Extension of steel safeguards is hugely significant, now focus must shift beyond 2026

26 June 2024

The Secretary of State for Business and Trade, Kemi Badenoch, has given the go ahead to extend the UK’s steel safeguards for all 15 product categories until June 2026. This decision comes after the Trade Remedies Authority (TRA) recommendation in May to maintain all steel product categories currently covered by the measure.

This is a major decision for the UK's steel sector. Safeguards are an essential trade remedies tool used to shield industry from surges in imports as a result of trade diversion and distortions in international trade. All the reasons why the UK’s steel safeguards were first introduced are not only still in place, but conditions have in fact deteriorated. Trump era Section 232 tariffs continue to deflect trade to exposed markets, while global steelmaking overcapacity of 60 times the UK market continues to rise against a backdrop of high costs and weak steel demand.

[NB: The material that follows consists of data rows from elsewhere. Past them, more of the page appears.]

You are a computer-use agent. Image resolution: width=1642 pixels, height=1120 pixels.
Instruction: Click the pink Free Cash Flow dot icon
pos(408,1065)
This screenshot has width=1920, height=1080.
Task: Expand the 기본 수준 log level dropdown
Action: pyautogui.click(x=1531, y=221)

The TRA found that if the safeguard measures were not extended beyond June 2024, steel imports into the UK would likely increase causing severe injury to UK producers. Robust trade defence sits at the heart of a well-functioning steel market, correcting for trade distortions elsewhere and ensuring fair competition. However, the trade remedy tool can only be applied until June 2026 according to World Trade Organisation rules. With global steelmaking capacity only on the rise, the problems faced by the steel sector will not go away any time soon and UK Steel is now working on new models for future remedies.

Responding to the extension of the UK’s steel safeguards, UK Steel Director General, Gareth Stace, said:

“Today’s decision by the Secretary of State to maintain UK steel safeguards is vital to the sector at a time of rising global steelmaking overcapacity and trade deflection from other protected markets. 

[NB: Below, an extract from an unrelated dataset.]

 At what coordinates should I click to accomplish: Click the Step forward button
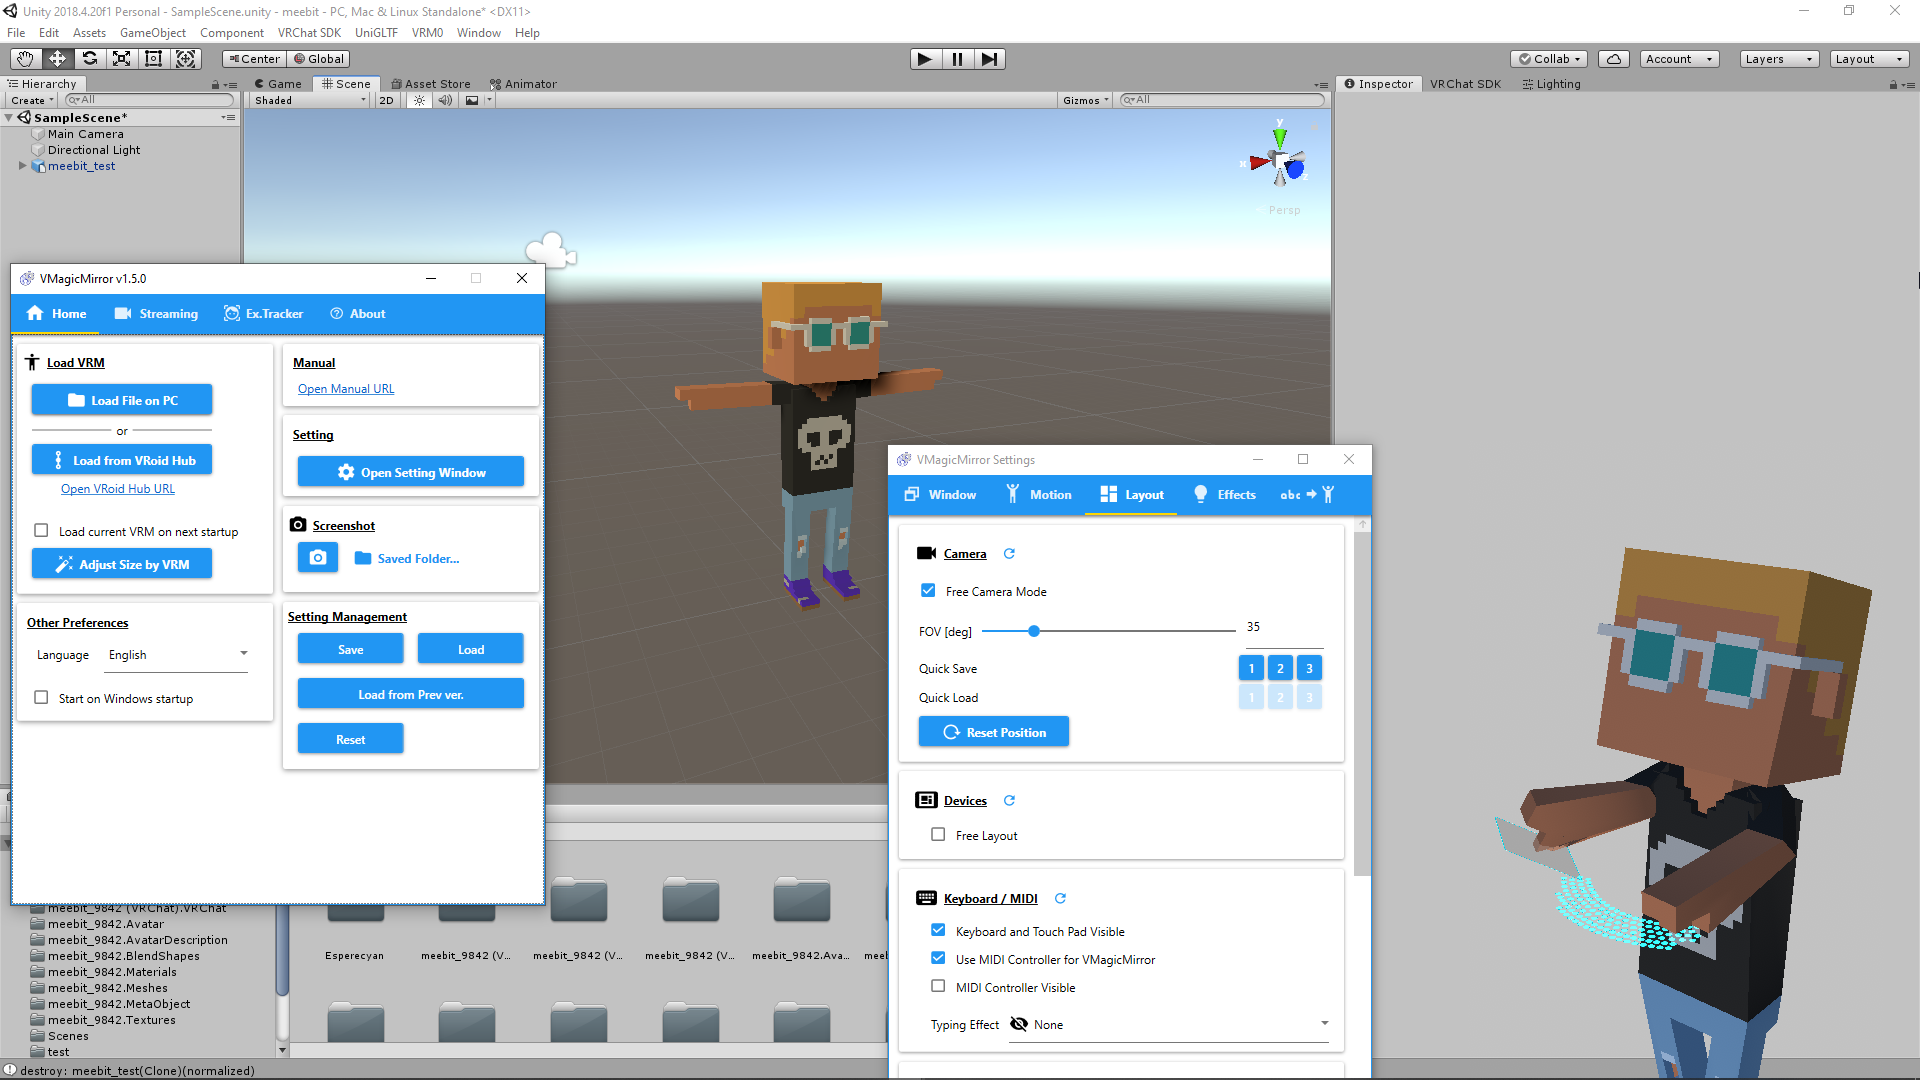coord(989,59)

“While today’s extension of the steel safeguards has bought us some time, we are acutely aware that the trade challenges we face will persist beyond 2026. Global excess capacity is fast approaching unsustainable levels, fuelled by state subsidies and mostly from high-emission blast furnaces. Addressing excess capacity is not just a trade objective but should be part and parcel of any carbon leakage strategy too.

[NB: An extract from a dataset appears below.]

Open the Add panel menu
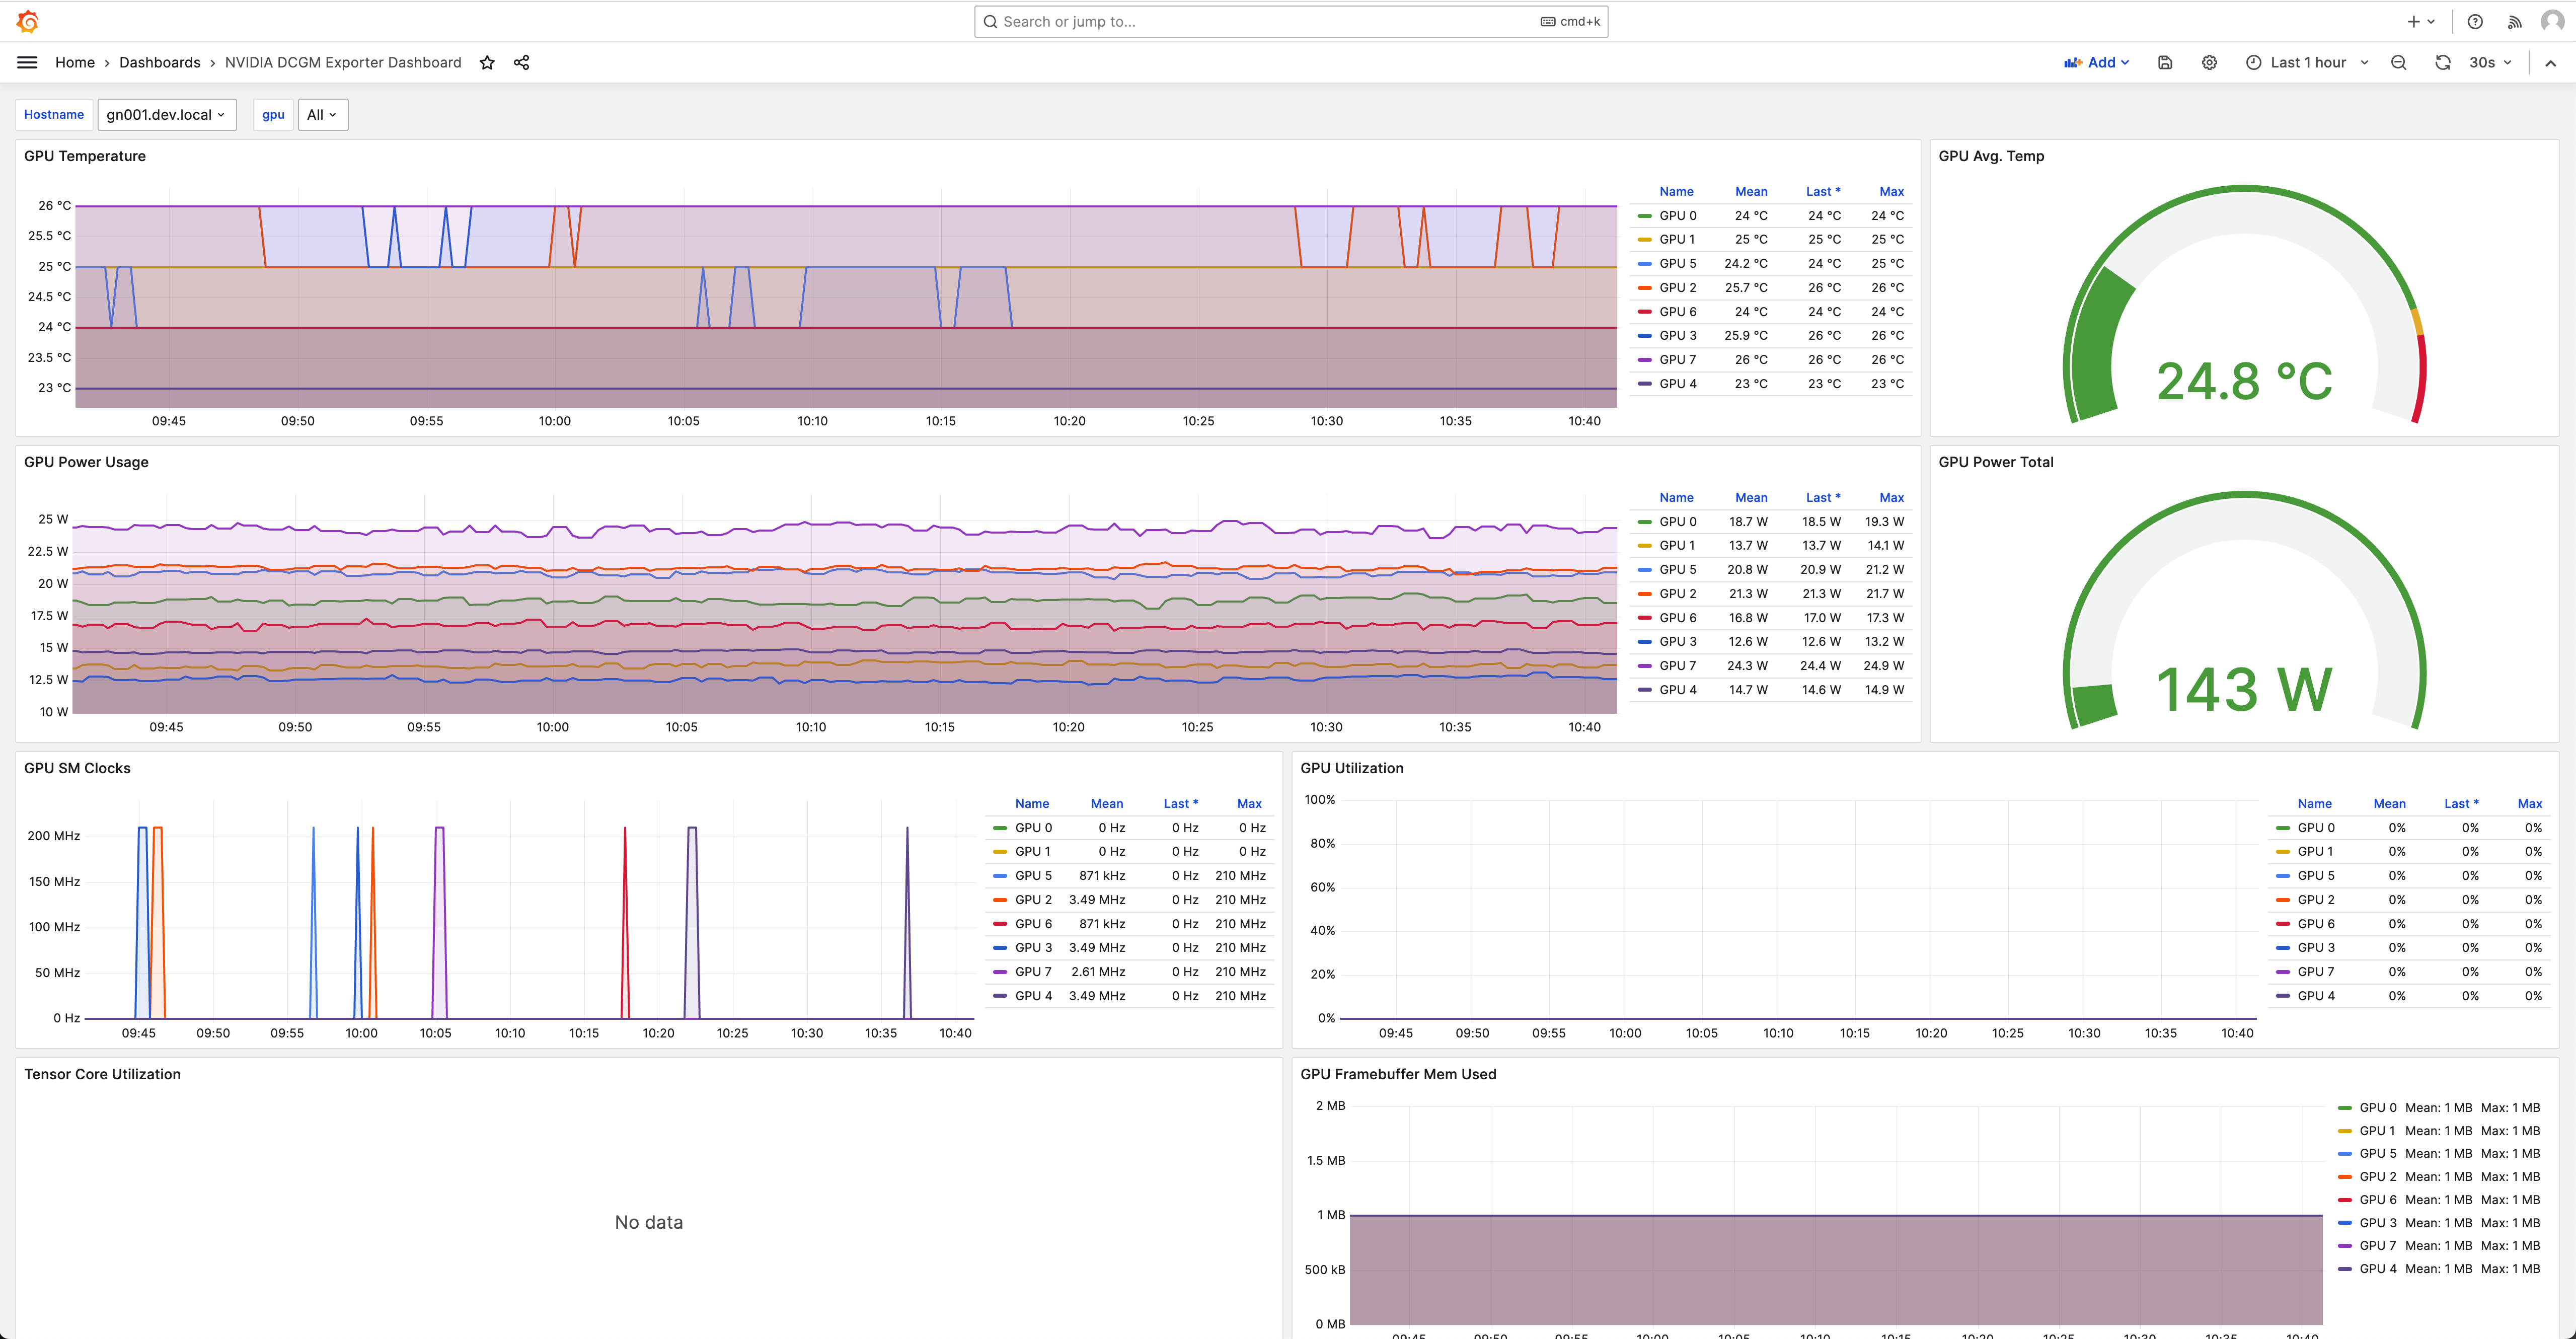2576x1339 pixels. coord(2097,62)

“UK authorities and the steel sector must now assess and revamp the trade policy toolkit, form alliances with like-minded countries and boldly challenge the rules-based system so that it works for the UK. UK Steel is committed to working with officials and the TRA to prepare for what the post-safeguards future has in store.”


Download UK Steel’s safeguards fact sheet here.

  • Safeguards are a trade defence instrument setting tariff-free quotas based on historical imports. Once quotas are exhausted a 25% tariff applies.
  • The purpose of safeguards is not to limit or reduce imports, but to act as a cap to significant increases in imports resulting from trade distortions.
  • Steel safeguards were introduced in 2018 at an EU level in response to US Section 232 tariffs causing trade diversion and global steelmaking excess capacity.
  • While the US has since agreed tariff-free quotas with some countries including the EU and the UK, most countries still face 25% tariffs when exporting to the US.
  • The UK transitioned steel safeguards for 19 product categories in 2021, of which 15 were maintained. In its most recent review, the TRA recommended extending the measure for all 15 categories until 2026.
  • The gap between global crude steel capacity and production stood at 610Mt last year, up from 556Mt in 2022, and is still rising. This excess capacity alone is more than 60 times the size of the UK market.